About this task » Go through the records and set each one down exactly, skipping any picture.

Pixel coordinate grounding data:
=== Begin Enclosure ===

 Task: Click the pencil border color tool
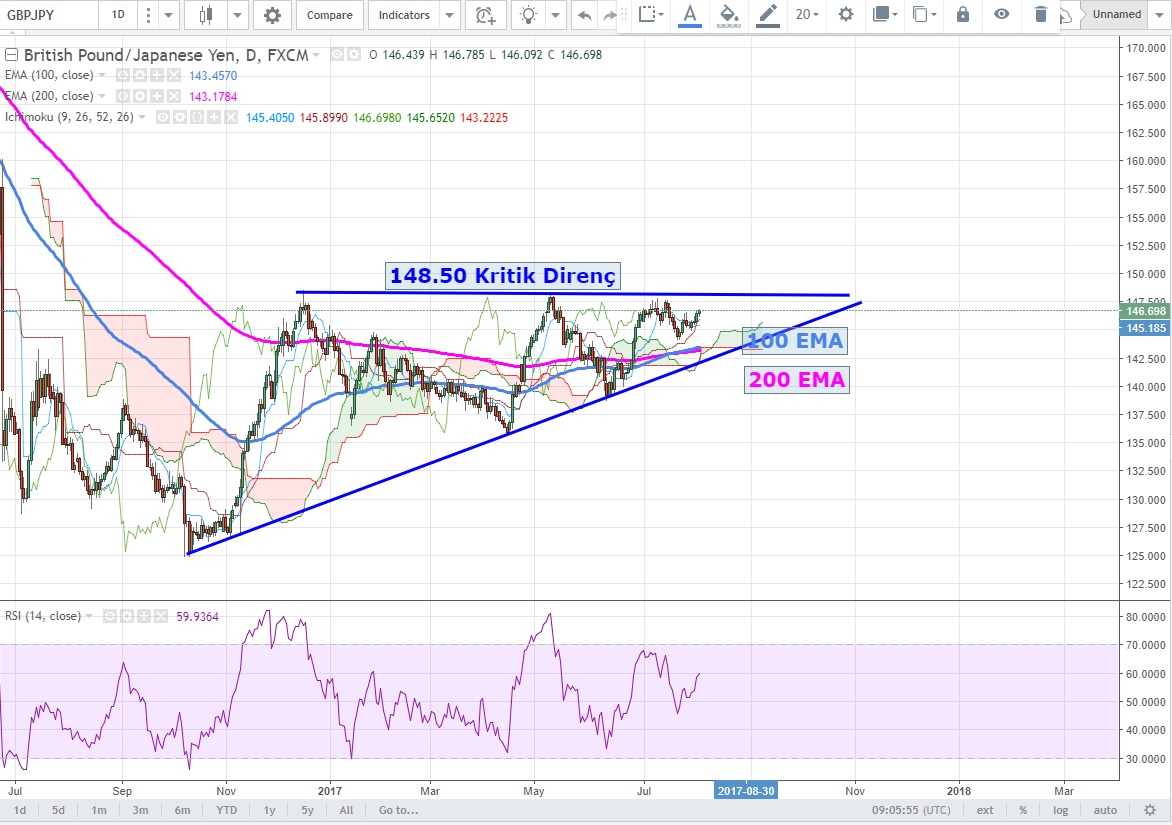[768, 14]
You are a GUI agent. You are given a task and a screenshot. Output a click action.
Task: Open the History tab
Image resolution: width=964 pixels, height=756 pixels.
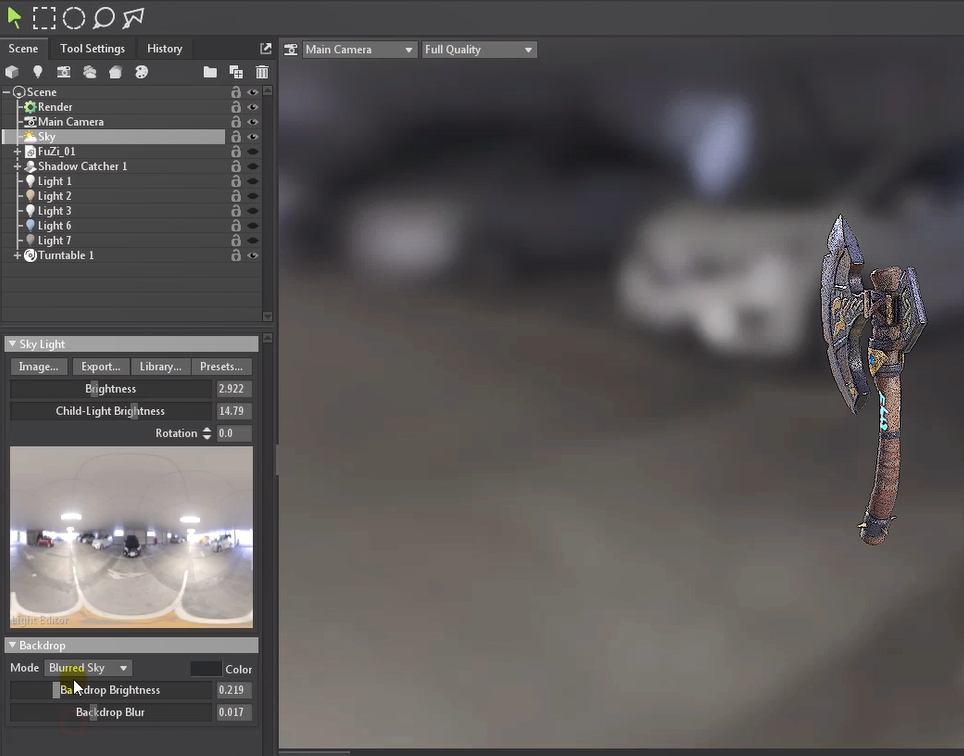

=== End Enclosure ===

Task answer »
 Task: Click the pencil border color tool
[768, 14]
You are a GUI agent. You are given a task and a screenshot. Output a click action.
Task: Open the History tab
Image resolution: width=964 pixels, height=756 pixels.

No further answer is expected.